#### Material for this exercise:

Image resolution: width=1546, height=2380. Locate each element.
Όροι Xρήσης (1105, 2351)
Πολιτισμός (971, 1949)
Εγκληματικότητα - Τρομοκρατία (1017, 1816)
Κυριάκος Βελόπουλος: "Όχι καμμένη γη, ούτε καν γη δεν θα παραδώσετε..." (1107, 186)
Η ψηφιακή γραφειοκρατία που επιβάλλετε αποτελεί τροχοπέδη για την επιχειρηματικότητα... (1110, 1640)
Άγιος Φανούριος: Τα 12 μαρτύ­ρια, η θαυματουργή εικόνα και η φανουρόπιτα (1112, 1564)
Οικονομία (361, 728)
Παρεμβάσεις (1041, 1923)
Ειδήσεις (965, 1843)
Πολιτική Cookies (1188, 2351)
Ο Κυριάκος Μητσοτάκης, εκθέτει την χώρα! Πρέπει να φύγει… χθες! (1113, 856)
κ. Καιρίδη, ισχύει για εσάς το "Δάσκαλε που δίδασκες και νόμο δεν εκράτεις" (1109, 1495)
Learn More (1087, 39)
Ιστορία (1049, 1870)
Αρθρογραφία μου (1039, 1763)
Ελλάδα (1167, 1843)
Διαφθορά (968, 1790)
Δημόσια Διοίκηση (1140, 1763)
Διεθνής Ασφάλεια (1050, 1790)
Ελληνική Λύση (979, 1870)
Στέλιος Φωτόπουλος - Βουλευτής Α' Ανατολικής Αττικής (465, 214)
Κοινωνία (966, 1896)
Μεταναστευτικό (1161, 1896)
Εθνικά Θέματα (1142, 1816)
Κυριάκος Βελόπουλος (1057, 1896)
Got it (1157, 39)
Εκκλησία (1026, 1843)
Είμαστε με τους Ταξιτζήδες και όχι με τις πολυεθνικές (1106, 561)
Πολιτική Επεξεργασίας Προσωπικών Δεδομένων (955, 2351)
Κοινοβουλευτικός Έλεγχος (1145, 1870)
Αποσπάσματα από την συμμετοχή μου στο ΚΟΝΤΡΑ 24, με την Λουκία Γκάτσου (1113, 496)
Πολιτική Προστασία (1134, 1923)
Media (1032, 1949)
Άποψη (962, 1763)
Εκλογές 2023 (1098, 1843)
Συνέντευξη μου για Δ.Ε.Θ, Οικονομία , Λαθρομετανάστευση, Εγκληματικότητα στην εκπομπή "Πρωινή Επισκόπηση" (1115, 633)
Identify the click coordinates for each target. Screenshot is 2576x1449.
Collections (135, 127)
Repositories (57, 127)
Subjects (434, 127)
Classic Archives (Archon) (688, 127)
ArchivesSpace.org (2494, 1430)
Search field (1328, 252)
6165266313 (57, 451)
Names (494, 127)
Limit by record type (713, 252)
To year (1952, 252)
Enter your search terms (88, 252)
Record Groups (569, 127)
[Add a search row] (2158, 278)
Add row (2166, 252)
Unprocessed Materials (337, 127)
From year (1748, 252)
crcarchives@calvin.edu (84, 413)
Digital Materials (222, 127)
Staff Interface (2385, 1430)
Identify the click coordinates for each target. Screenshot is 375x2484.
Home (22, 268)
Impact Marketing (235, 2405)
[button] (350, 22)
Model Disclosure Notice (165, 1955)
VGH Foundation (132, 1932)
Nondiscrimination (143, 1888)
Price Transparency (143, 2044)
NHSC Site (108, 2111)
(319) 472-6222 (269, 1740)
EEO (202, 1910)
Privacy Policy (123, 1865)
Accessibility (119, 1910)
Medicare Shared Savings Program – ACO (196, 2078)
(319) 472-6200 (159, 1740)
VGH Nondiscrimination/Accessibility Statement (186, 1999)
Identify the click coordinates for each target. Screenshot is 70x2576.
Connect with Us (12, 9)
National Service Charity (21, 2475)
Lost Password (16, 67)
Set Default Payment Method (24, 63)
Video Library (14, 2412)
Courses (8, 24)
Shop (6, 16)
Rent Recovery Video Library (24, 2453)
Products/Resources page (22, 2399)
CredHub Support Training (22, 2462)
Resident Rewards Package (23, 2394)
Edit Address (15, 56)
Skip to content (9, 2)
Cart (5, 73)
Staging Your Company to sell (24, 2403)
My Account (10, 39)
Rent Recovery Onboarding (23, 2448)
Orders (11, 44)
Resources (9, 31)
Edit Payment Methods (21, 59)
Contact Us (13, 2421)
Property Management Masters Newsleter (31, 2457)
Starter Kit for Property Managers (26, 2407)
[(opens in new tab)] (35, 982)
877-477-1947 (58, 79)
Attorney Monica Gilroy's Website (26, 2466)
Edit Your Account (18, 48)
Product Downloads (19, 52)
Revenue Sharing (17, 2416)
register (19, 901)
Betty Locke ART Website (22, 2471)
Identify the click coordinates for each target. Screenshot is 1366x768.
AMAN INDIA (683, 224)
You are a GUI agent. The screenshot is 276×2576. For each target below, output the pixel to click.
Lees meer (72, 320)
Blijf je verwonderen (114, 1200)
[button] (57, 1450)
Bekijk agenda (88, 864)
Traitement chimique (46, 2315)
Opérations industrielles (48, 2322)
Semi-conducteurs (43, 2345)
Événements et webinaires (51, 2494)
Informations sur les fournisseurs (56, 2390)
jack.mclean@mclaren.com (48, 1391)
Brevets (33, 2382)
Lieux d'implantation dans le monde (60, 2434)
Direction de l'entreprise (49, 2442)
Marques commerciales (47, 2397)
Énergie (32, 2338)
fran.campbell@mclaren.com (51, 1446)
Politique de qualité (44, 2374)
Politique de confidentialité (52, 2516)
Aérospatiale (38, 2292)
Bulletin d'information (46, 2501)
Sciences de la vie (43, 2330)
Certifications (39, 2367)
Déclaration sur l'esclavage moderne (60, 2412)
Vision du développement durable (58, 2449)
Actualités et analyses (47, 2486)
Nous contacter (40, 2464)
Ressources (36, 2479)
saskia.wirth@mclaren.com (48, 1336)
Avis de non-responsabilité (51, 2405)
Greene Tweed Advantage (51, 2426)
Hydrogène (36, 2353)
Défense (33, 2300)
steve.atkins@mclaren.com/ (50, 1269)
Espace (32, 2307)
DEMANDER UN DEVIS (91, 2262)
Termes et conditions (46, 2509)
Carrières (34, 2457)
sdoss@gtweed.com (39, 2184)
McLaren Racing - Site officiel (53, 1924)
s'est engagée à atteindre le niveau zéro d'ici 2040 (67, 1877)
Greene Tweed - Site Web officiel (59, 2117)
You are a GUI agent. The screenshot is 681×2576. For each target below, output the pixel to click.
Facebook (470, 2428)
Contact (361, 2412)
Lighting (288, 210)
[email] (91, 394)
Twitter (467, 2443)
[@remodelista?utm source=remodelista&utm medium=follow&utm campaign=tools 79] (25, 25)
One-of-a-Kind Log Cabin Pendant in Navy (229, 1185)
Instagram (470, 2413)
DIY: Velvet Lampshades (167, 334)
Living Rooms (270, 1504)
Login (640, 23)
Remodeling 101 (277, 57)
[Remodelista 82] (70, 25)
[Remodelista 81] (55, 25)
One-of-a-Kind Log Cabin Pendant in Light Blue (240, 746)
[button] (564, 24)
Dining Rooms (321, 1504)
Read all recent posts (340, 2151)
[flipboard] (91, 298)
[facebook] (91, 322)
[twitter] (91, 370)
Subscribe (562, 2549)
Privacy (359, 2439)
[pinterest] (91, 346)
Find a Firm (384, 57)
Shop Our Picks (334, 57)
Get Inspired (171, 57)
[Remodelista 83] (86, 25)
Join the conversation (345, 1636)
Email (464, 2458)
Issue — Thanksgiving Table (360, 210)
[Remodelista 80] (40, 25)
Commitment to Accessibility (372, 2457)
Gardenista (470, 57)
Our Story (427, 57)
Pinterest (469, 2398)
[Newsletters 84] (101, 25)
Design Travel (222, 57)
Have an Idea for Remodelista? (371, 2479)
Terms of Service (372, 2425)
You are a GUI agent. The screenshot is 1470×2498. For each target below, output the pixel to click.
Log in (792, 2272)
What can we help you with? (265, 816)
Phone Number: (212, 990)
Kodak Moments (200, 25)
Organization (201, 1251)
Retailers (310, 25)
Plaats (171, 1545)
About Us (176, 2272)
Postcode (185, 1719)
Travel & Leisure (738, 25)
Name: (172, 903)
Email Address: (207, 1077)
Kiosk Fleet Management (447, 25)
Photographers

#### What is expected:
Restate the records above verbatim up to and including the line containing "Η ψηφιακή γραφειοκρατία".

#### Output for this exercise:
Image resolution: width=1546, height=2380. Locate each element.
Όροι Xρήσης (1105, 2351)
Πολιτισμός (971, 1949)
Εγκληματικότητα - Τρομοκρατία (1017, 1816)
Κυριάκος Βελόπουλος: "Όχι καμμένη γη, ούτε καν γη δεν θα παραδώσετε..." (1107, 186)
Η ψηφιακή γραφειοκρατία που επιβάλλετε αποτελεί τροχοπέδη για την επιχειρηματικότητα... (1110, 1640)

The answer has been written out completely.